The HelmetI picked up a Bell Revolver Evo Warp (!) helmet during the winter. I tried it on my first trip of the year and it was AGONIZINGLY PAINFUL! Since then I've had at the inside of it, removing the snap buttons from the padding around the temples. Without the hard buttons pressing through the padding into the sides of my head like a torture device this helmet has suddenly become very wearable for long trips. It managed the Georgian Bay run with no pain, though it is heavy and noisy wind-wise. It looks a treat though.
|The perfect helmet? Full face when|
you need it, open when you don't.
Jo Sinnott wears just such a helmet in Wild Camping, but those Roof Helmets are impossible to find on this side of the world.
The JacketI picked up a Teknic Motorcycle jacket at the North American Motorcycle Show in January from Two Wheel Motorsport. My first jacket was a discount deal, the first thing that looked like it would do the job.
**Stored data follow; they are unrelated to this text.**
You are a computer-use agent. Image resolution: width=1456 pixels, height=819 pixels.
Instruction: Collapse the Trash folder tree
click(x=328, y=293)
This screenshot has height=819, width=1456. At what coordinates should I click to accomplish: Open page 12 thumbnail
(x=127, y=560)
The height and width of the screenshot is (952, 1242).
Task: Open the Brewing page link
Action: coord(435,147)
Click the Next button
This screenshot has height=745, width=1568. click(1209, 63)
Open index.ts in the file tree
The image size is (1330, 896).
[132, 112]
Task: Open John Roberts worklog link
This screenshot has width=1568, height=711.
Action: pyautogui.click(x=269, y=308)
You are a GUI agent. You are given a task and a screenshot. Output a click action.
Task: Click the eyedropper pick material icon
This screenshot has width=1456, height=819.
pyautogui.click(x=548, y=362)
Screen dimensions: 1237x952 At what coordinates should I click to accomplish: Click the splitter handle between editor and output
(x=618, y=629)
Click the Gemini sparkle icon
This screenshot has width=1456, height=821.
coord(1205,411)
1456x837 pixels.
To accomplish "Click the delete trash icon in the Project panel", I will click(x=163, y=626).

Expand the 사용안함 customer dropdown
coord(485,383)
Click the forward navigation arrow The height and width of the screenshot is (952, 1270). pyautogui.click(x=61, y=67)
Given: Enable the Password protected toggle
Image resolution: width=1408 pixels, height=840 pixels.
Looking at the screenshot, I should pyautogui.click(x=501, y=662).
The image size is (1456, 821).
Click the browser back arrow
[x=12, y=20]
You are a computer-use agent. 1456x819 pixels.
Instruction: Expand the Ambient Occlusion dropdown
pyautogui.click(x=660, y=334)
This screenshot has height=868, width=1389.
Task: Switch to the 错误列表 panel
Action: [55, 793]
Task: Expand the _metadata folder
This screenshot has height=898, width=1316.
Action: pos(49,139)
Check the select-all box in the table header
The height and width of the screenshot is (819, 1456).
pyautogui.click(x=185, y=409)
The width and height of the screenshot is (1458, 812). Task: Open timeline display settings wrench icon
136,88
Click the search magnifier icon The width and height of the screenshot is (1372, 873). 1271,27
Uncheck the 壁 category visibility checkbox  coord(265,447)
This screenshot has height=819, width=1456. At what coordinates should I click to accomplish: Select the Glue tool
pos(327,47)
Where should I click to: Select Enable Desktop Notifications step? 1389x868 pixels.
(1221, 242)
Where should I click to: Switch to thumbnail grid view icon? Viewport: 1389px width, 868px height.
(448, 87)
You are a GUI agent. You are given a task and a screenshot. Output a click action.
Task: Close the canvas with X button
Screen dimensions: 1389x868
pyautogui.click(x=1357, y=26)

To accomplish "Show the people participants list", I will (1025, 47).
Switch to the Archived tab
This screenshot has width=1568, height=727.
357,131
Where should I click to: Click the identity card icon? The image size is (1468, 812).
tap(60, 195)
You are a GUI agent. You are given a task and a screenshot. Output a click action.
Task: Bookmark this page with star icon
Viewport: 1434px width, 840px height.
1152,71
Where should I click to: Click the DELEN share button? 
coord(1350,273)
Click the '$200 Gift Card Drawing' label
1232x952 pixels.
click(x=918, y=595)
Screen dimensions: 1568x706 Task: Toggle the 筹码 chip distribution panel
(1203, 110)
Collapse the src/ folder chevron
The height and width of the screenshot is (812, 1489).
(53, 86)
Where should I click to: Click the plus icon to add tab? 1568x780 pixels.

This Teknic jacket is next level in every way. It breaths well in warm weather and keeps me remarkably warm when it isn't. It was able to handle the twenty degree swing in temperatures on this trip with ease. It's a bit disco, but I like it, and with my initials on it, I couldn't say no.
Too bad Teknic seems to have gone under.
The GlovesI brought a long a pair of colder weather gloves but never used them. Between the Concours' wind protection and the multiple talents of the gloves I brought, I never used them.
These leather mits from Leatherup.ca have far exceded any expectations. They breath well, are warm in the cold and feel both sturdy and protective. Other than some tired velcro on the wrists that still work, these gloves have been flawless. I need a red pair to go with the new colour scheme.
The BootsAnother second generation purchase, these Alpinestars MX-1 boots were a second season buy to replace the discount boots I purchased to attend riding school. Like the gloves, they manage a wide range of temperatures, especially on the well equipped Concours.
Unlike the cheap boots, I sometimes forget to change out of these when I get to work, they're that comfortable. They did the whole Georgian Bay trip flawlessly. The only time I'd worry about them is in rain, which I didn't face - they are vented.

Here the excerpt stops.